Work to be completed: Format the records below as a numbered list, one line per item, and leave out any blank lines.

Material provided section start

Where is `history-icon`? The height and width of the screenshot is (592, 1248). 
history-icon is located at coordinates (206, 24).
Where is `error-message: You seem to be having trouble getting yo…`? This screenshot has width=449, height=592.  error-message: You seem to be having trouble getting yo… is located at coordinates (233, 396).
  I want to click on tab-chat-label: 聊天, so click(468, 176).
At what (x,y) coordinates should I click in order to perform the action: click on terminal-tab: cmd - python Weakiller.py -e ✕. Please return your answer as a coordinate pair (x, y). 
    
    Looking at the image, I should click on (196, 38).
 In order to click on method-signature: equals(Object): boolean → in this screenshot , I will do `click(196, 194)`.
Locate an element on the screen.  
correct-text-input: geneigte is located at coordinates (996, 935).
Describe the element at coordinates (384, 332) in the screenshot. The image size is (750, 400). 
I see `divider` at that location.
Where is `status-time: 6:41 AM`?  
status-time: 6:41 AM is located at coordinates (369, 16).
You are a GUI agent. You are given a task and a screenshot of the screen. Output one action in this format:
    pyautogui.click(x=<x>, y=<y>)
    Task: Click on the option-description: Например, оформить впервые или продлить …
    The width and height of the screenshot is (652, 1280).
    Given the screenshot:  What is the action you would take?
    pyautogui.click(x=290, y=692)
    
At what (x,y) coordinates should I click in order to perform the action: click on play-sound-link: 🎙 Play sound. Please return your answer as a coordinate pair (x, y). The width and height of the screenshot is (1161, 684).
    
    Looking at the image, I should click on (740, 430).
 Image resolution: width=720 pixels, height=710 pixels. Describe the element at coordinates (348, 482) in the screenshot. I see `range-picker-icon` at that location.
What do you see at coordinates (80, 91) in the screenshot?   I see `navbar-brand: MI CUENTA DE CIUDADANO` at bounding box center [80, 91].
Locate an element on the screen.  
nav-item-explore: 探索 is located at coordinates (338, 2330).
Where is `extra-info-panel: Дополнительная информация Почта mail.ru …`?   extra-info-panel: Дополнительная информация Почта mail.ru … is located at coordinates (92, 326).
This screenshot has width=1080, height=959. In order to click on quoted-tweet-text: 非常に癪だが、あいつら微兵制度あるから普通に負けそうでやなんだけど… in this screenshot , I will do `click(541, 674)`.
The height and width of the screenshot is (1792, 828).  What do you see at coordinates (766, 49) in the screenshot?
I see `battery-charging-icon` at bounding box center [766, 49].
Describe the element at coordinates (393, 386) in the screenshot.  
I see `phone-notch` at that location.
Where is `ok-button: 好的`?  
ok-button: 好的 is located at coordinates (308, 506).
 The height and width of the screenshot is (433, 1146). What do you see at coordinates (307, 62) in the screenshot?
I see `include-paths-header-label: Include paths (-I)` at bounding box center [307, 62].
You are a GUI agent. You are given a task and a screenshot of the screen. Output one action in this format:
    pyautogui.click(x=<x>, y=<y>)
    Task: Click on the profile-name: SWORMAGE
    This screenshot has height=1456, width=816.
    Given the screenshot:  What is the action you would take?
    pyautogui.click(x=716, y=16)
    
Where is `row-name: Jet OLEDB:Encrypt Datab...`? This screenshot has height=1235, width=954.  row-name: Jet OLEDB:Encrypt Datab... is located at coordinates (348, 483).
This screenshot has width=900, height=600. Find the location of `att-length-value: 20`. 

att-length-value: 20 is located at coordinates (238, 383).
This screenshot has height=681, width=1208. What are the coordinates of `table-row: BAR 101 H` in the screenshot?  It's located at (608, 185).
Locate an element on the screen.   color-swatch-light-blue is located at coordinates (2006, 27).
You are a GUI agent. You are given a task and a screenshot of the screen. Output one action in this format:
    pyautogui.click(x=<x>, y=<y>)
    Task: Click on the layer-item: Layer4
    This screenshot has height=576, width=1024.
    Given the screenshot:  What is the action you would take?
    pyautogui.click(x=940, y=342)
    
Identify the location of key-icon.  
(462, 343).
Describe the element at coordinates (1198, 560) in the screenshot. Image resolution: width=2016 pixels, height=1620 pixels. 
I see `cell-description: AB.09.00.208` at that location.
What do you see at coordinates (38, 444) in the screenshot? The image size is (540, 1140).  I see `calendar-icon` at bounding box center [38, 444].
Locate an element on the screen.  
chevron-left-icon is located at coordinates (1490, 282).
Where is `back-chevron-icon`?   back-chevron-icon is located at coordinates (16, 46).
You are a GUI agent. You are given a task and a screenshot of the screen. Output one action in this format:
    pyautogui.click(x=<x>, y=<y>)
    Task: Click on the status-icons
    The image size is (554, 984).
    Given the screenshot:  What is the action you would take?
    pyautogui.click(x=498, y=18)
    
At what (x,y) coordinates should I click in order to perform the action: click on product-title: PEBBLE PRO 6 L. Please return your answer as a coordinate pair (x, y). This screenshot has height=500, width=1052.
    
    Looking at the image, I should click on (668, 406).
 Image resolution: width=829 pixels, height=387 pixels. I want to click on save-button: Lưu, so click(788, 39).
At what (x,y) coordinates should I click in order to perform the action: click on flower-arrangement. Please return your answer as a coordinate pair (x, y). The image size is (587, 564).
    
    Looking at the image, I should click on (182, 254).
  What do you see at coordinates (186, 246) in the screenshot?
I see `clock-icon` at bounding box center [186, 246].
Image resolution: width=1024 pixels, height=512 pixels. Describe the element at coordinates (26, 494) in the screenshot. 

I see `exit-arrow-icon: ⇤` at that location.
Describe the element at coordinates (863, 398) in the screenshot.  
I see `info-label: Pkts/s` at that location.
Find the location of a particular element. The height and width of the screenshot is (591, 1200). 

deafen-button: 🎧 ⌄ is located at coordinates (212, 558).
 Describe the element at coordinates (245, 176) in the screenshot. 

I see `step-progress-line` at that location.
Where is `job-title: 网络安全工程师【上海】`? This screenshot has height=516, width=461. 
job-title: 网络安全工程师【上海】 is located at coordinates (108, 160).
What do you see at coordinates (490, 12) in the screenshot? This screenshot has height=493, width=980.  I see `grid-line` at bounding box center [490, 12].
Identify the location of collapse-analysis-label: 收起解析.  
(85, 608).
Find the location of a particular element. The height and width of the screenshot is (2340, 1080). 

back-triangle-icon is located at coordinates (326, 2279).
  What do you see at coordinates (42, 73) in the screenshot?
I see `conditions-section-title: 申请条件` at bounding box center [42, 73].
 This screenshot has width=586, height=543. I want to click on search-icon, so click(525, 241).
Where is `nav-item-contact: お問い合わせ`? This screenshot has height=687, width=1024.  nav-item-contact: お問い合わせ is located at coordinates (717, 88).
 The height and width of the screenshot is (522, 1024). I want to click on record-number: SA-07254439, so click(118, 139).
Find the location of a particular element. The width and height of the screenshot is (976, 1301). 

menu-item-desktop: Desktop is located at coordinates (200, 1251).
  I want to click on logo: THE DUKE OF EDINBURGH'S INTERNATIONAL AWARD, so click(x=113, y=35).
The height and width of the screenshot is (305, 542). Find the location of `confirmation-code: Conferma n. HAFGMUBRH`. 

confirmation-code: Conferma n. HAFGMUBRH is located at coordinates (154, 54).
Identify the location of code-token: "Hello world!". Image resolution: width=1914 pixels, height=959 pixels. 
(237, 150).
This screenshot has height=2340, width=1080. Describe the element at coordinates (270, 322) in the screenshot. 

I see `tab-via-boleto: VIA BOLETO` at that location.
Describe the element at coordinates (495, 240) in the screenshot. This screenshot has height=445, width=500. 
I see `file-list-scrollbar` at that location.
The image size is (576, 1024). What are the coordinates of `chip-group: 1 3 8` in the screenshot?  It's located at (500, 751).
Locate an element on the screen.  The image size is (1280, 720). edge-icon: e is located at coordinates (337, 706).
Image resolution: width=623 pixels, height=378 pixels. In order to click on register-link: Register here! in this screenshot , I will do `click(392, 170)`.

Material provided section end

Output of the exercise:
1. Where is `history-icon`? The height and width of the screenshot is (592, 1248). 
2. history-icon is located at coordinates (206, 24).
3. Where is `error-message: You seem to be having trouble getting yo…`? This screenshot has width=449, height=592.  error-message: You seem to be having trouble getting yo… is located at coordinates (233, 396).
4.   I want to click on tab-chat-label: 聊天, so click(468, 176).
5. At what (x,y) coordinates should I click in order to perform the action: click on terminal-tab: cmd - python Weakiller.py -e ✕. Please return your answer as a coordinate pair (x, y). 
6.     Looking at the image, I should click on (196, 38).
7.  In order to click on method-signature: equals(Object): boolean → in this screenshot , I will do `click(196, 194)`.
8. Locate an element on the screen.  
9. correct-text-input: geneigte is located at coordinates (996, 935).
10. Describe the element at coordinates (384, 332) in the screenshot. The image size is (750, 400). 
11. I see `divider` at that location.
12. Where is `status-time: 6:41 AM`?  
13. status-time: 6:41 AM is located at coordinates (369, 16).
14. You are a GUI agent. You are given a task and a screenshot of the screen. Output one action in this format:
15.     pyautogui.click(x=<x>, y=<y>)
16.     Task: Click on the option-description: Например, оформить впервые или продлить …
17.     The width and height of the screenshot is (652, 1280).
18.     Given the screenshot:  What is the action you would take?
19.     pyautogui.click(x=290, y=692)
20. At what (x,y) coordinates should I click in order to perform the action: click on play-sound-link: 🎙 Play sound. Please return your answer as a coordinate pair (x, y). The width and height of the screenshot is (1161, 684).
21.     Looking at the image, I should click on (740, 430).
22.  Image resolution: width=720 pixels, height=710 pixels. Describe the element at coordinates (348, 482) in the screenshot. I see `range-picker-icon` at that location.
23. What do you see at coordinates (80, 91) in the screenshot?   I see `navbar-brand: MI CUENTA DE CIUDADANO` at bounding box center [80, 91].
24. Locate an element on the screen.  
25. nav-item-explore: 探索 is located at coordinates (338, 2330).
26. Where is `extra-info-panel: Дополнительная информация Почта mail.ru …`?   extra-info-panel: Дополнительная информация Почта mail.ru … is located at coordinates (92, 326).
27. This screenshot has width=1080, height=959. In order to click on quoted-tweet-text: 非常に癪だが、あいつら微兵制度あるから普通に負けそうでやなんだけど… in this screenshot , I will do `click(541, 674)`.
28. The height and width of the screenshot is (1792, 828).  What do you see at coordinates (766, 49) in the screenshot?
29. I see `battery-charging-icon` at bounding box center [766, 49].
30. Describe the element at coordinates (393, 386) in the screenshot.  
31. I see `phone-notch` at that location.
32. Where is `ok-button: 好的`?  
33. ok-button: 好的 is located at coordinates (308, 506).
34.  The height and width of the screenshot is (433, 1146). What do you see at coordinates (307, 62) in the screenshot?
35. I see `include-paths-header-label: Include paths (-I)` at bounding box center [307, 62].
36. You are a GUI agent. You are given a task and a screenshot of the screen. Output one action in this format:
37.     pyautogui.click(x=<x>, y=<y>)
38.     Task: Click on the profile-name: SWORMAGE
39.     This screenshot has height=1456, width=816.
40.     Given the screenshot:  What is the action you would take?
41.     pyautogui.click(x=716, y=16)
42. Where is `row-name: Jet OLEDB:Encrypt Datab...`? This screenshot has height=1235, width=954.  row-name: Jet OLEDB:Encrypt Datab... is located at coordinates (348, 483).
43. This screenshot has width=900, height=600. Find the location of `att-length-value: 20`. 
44. att-length-value: 20 is located at coordinates (238, 383).
45. This screenshot has height=681, width=1208. What are the coordinates of `table-row: BAR 101 H` in the screenshot?  It's located at (608, 185).
46. Locate an element on the screen.   color-swatch-light-blue is located at coordinates (2006, 27).
47. You are a GUI agent. You are given a task and a screenshot of the screen. Output one action in this format:
48.     pyautogui.click(x=<x>, y=<y>)
49.     Task: Click on the layer-item: Layer4
50.     This screenshot has height=576, width=1024.
51.     Given the screenshot:  What is the action you would take?
52.     pyautogui.click(x=940, y=342)
53. Identify the location of key-icon.  
54. (462, 343).
55. Describe the element at coordinates (1198, 560) in the screenshot. Image resolution: width=2016 pixels, height=1620 pixels. 
56. I see `cell-description: AB.09.00.208` at that location.
57. What do you see at coordinates (38, 444) in the screenshot? The image size is (540, 1140).  I see `calendar-icon` at bounding box center [38, 444].
58. Locate an element on the screen.  
59. chevron-left-icon is located at coordinates (1490, 282).
60. Where is `back-chevron-icon`?   back-chevron-icon is located at coordinates (16, 46).
61. You are a GUI agent. You are given a task and a screenshot of the screen. Output one action in this format:
62.     pyautogui.click(x=<x>, y=<y>)
63.     Task: Click on the status-icons
64.     The image size is (554, 984).
65.     Given the screenshot:  What is the action you would take?
66.     pyautogui.click(x=498, y=18)
67. At what (x,y) coordinates should I click in order to perform the action: click on product-title: PEBBLE PRO 6 L. Please return your answer as a coordinate pair (x, y). This screenshot has height=500, width=1052.
68.     Looking at the image, I should click on (668, 406).
69.  Image resolution: width=829 pixels, height=387 pixels. I want to click on save-button: Lưu, so click(788, 39).
70. At what (x,y) coordinates should I click in order to perform the action: click on flower-arrangement. Please return your answer as a coordinate pair (x, y). The image size is (587, 564).
71.     Looking at the image, I should click on (182, 254).
72.   What do you see at coordinates (186, 246) in the screenshot?
73. I see `clock-icon` at bounding box center [186, 246].
74. Image resolution: width=1024 pixels, height=512 pixels. Describe the element at coordinates (26, 494) in the screenshot. 
75. I see `exit-arrow-icon: ⇤` at that location.
76. Describe the element at coordinates (863, 398) in the screenshot.  
77. I see `info-label: Pkts/s` at that location.
78. Find the location of a particular element. The height and width of the screenshot is (591, 1200). 
79. deafen-button: 🎧 ⌄ is located at coordinates (212, 558).
80.  Describe the element at coordinates (245, 176) in the screenshot. 
81. I see `step-progress-line` at that location.
82. Where is `job-title: 网络安全工程师【上海】`? This screenshot has height=516, width=461. 
83. job-title: 网络安全工程师【上海】 is located at coordinates (108, 160).
84. What do you see at coordinates (490, 12) in the screenshot? This screenshot has height=493, width=980.  I see `grid-line` at bounding box center [490, 12].
85. Identify the location of collapse-analysis-label: 收起解析.  
86. (85, 608).
87. Find the location of a particular element. The height and width of the screenshot is (2340, 1080). 
88. back-triangle-icon is located at coordinates (326, 2279).
89.   What do you see at coordinates (42, 73) in the screenshot?
90. I see `conditions-section-title: 申请条件` at bounding box center [42, 73].
91.  This screenshot has width=586, height=543. I want to click on search-icon, so click(525, 241).
92. Where is `nav-item-contact: お問い合わせ`? This screenshot has height=687, width=1024.  nav-item-contact: お問い合わせ is located at coordinates (717, 88).
93.  The height and width of the screenshot is (522, 1024). I want to click on record-number: SA-07254439, so click(118, 139).
94. Find the location of a particular element. The width and height of the screenshot is (976, 1301). 
95. menu-item-desktop: Desktop is located at coordinates (200, 1251).
96.   I want to click on logo: THE DUKE OF EDINBURGH'S INTERNATIONAL AWARD, so click(x=113, y=35).
97. The height and width of the screenshot is (305, 542). Find the location of `confirmation-code: Conferma n. HAFGMUBRH`. 
98. confirmation-code: Conferma n. HAFGMUBRH is located at coordinates (154, 54).
99. Identify the location of code-token: "Hello world!". Image resolution: width=1914 pixels, height=959 pixels. 
100. (237, 150).
101. This screenshot has height=2340, width=1080. Describe the element at coordinates (270, 322) in the screenshot. 
102. I see `tab-via-boleto: VIA BOLETO` at that location.
103. Describe the element at coordinates (495, 240) in the screenshot. This screenshot has height=445, width=500. 
104. I see `file-list-scrollbar` at that location.
105. The image size is (576, 1024). What are the coordinates of `chip-group: 1 3 8` in the screenshot?  It's located at (500, 751).
106. Locate an element on the screen.  The image size is (1280, 720). edge-icon: e is located at coordinates (337, 706).
107. Image resolution: width=623 pixels, height=378 pixels. In order to click on register-link: Register here! in this screenshot , I will do `click(392, 170)`.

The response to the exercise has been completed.